The enabling variables included were whether the individual was living alone (cohabitation). We also included dummy variables for the control group and for the resident municipality of the individuals.
Finally, we used two different specifications of need variables measured at baseline, 10-16 weeks post stroke: In the first, the need variables were a selection of the outcome variables from the effect study, representing the domains of body functions (e.g. motor function and cognitive function) and activities and participation (e.g. mobility, ADL function and dependency) according to ICF [27]. The primary outcome MAS was developed for persons with stroke to assess motor function [28]. The Barthel index [29] and the mRS to assess independence of activities of daily living [30]. Other measures included were 10-meter maximum Gait speed to assess mobility, the Mini Mental State Examination (MMSE) to assess cognitive function and the sum of HADS A and HADS D to measure anxiety and depression [31-33].
In the next specification we included only a generic measure of HRQoL using EQ-5D-5L measured at baseline. Thus, in this setting we did not calculate the effect of the intervention in terms of QALYs gained, but rather use the EQ-5D index as a measure of HRQoL post stroke.
For health care services (and thereby costs), predisposing and enabling variables there were no missing data. For the need variables there were some missing data. Twenty-seven patients had a least one missing need observation, 11 were in the intervention group and 16 in the control group. There were no missing mRS observations and only one BI and two MAS observations. However, there were 19 missing Gait speed observations. For the MMSE there were four missing and five for HADS A and D (patients missing on A were also missing on D). The EQ-5D-5L had 10 missing values. Data were imputed using a conditional regression imputation with 100 imputations and up to 100 iterations for each imputation [34, 35]. Predisposing, enabling and need variables were used in the imputation.

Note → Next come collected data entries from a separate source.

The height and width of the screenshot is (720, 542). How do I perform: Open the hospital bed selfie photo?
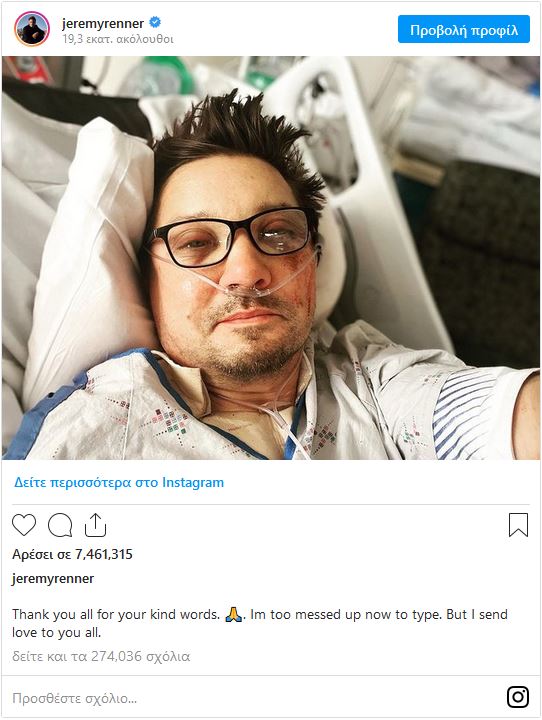coord(271,258)
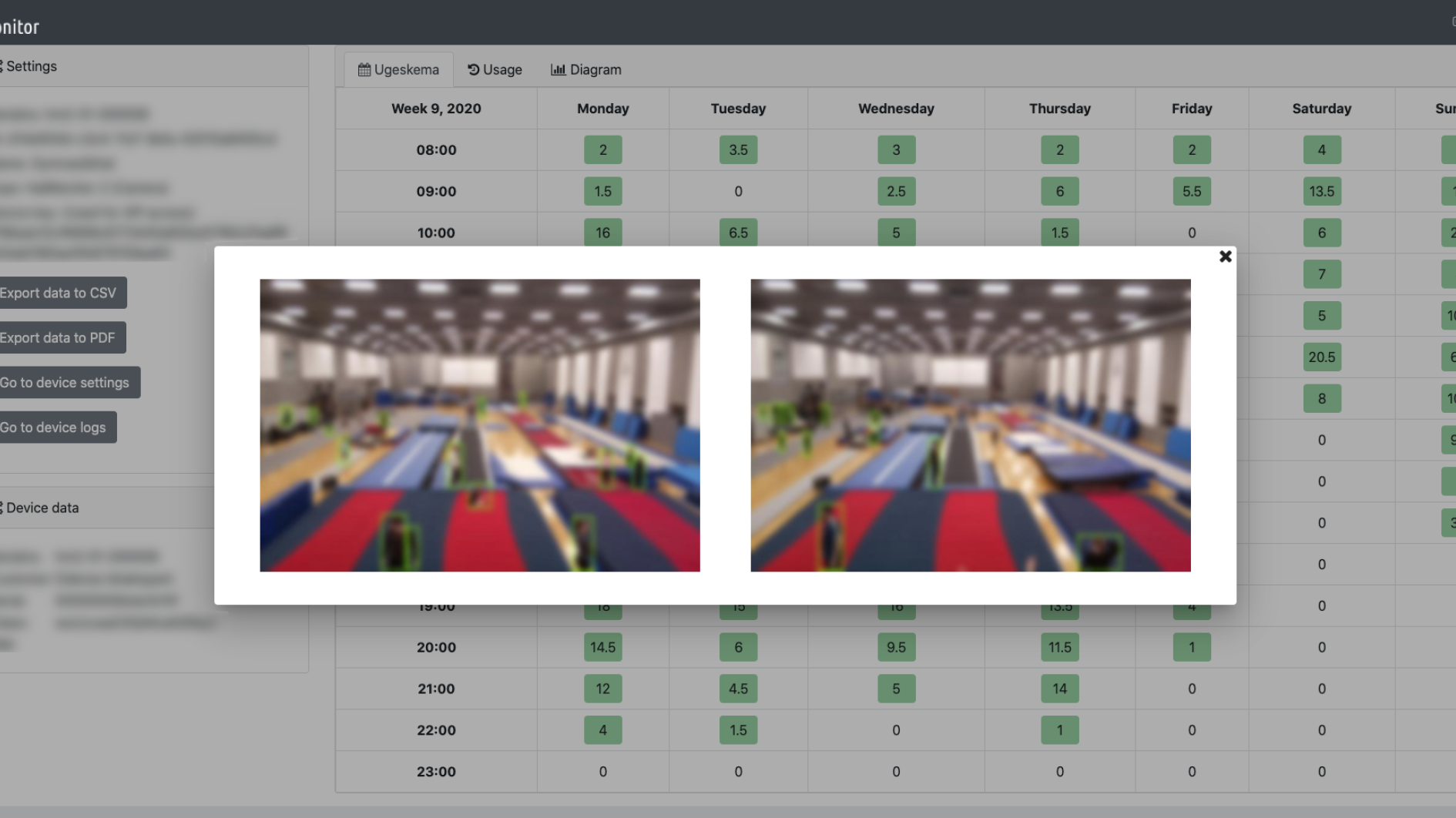Click the left camera image in the popup
Screen dimensions: 1456x818
click(479, 425)
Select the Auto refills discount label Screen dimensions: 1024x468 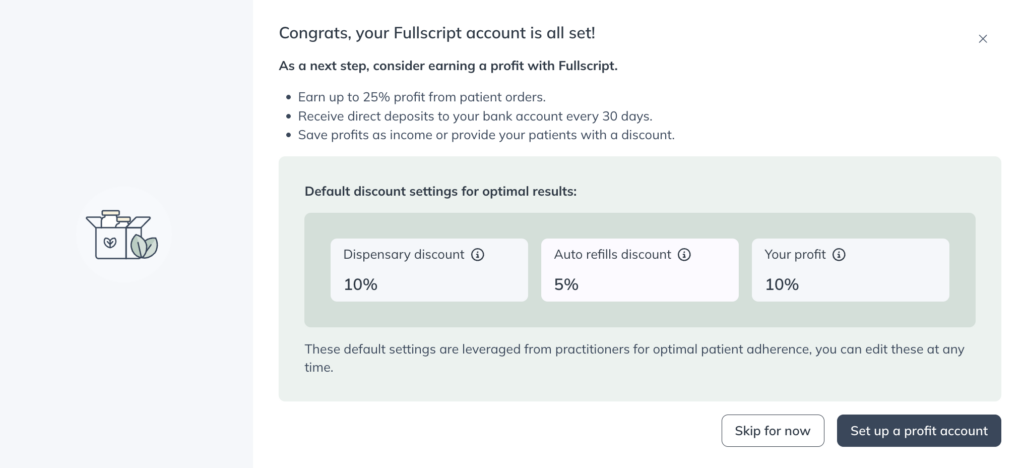click(x=613, y=255)
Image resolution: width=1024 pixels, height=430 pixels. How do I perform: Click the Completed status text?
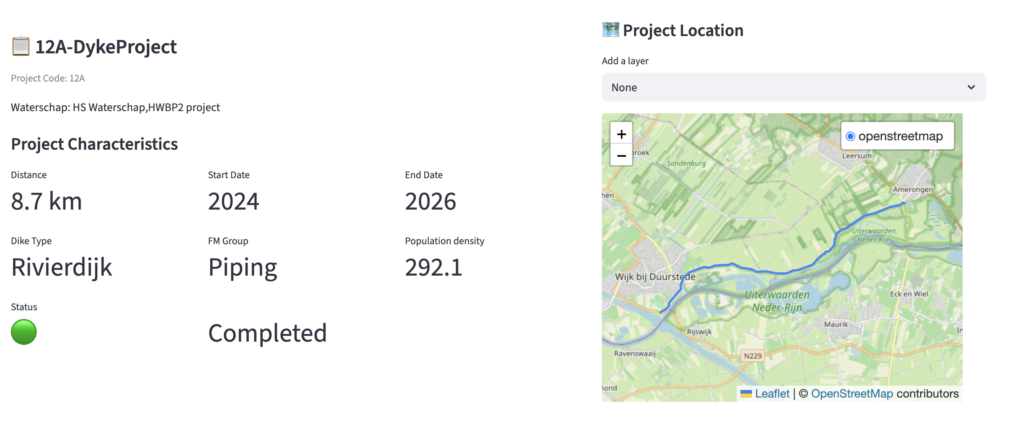[x=267, y=333]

The LAST study was conducted in accordance with the institutional guidelines and was approved by the Regional Committee of Medical and Health Research Ethics (REC no. 2011/1427). Due to Norwegian regulations and conditions for informed consent, the dataset will not be publicly available before it is anonymized at earliest in 2025. The study was registered with Clinicaltrials.gov (NCT01467206). Complete details of this study protocol have been published elsewhere [36].
The LAST study follows the CONSORT guidelines, a completed CONSORT checklist is included as an additional file. All analyses were done using IBM statistics SPSS version 25 and Stata version 15.1.
Patient and public involvement
A person from the patient organization took part in the steering committee and participated in stages of the project from writing the protocol until publication. The research questions were discussed with the patients, they were however not involved in the design of the study or the recruitment to the study. The burden of the intervention was discussed in the meetings with the patients. Further will the results from the study be presented in the “Slagordet”, a publication from the Norwegian association for stroke affected.